WHAT IS EXPECTED -
Print, word for word, only the lines from the one with "Click the Time per User info icon" down to the last line of the listing below; no pictures.

RECORDS FOR PROCESSING -
--------------------------------------------------

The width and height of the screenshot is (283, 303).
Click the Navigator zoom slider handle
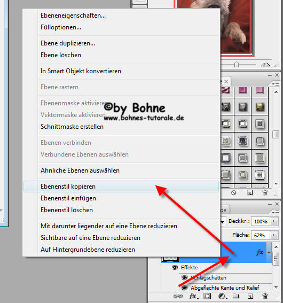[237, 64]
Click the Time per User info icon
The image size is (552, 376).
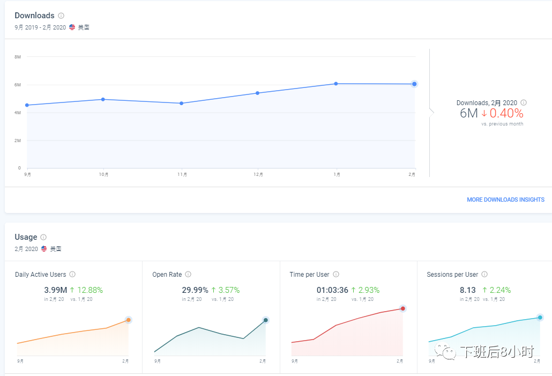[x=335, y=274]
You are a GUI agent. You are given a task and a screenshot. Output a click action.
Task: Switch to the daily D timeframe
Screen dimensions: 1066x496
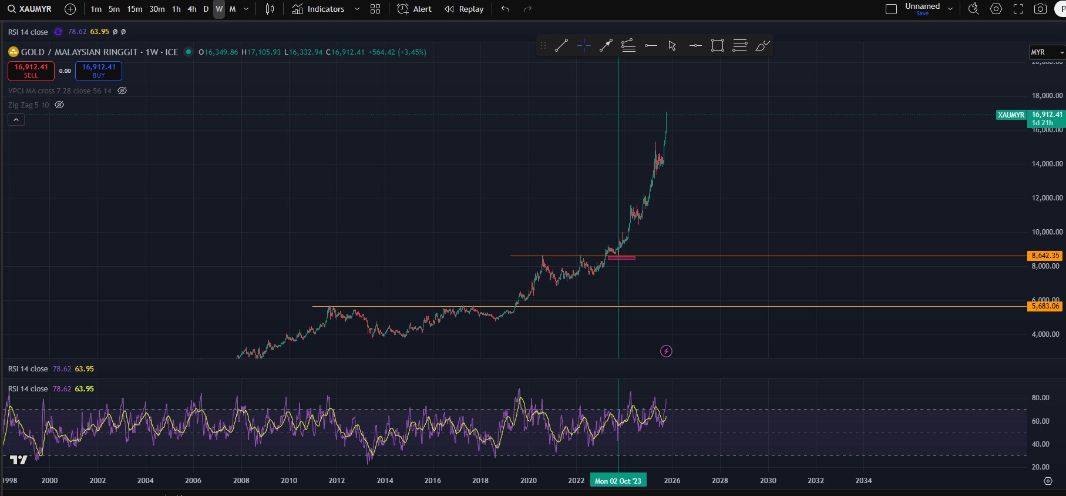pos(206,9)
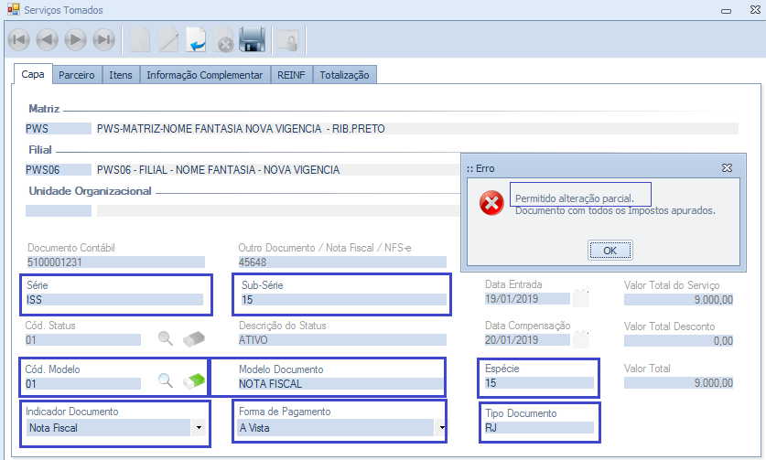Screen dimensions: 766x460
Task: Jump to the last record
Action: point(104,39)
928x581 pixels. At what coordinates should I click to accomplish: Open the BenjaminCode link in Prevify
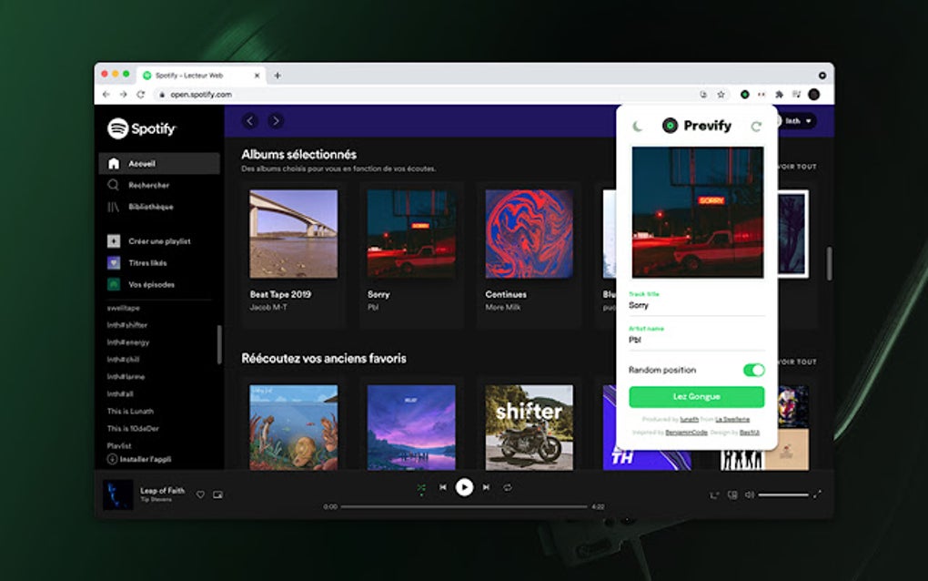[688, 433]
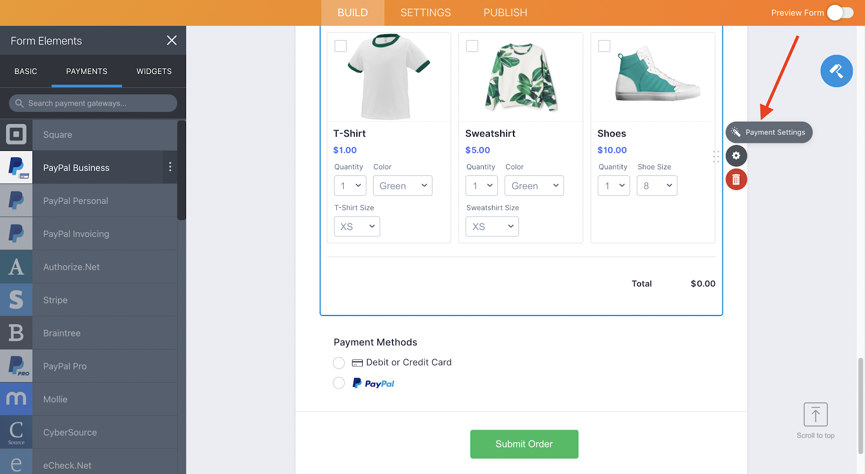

--------------------------------------------------

FINISHED EXERCISE -
Click the Time per User info icon
The image size is (552, 376).
[x=335, y=274]
You are a GUI agent. You are given a task and a screenshot. Output a click action.
Task: Switch to the daily D timeframe
Screen dimensions: 1066x496
pos(206,9)
Screen dimensions: 766x460
Task: Jump to the last record
Action: point(104,39)
928x581 pixels. At what coordinates should I click to accomplish: Open the BenjaminCode link in Prevify
[688, 433]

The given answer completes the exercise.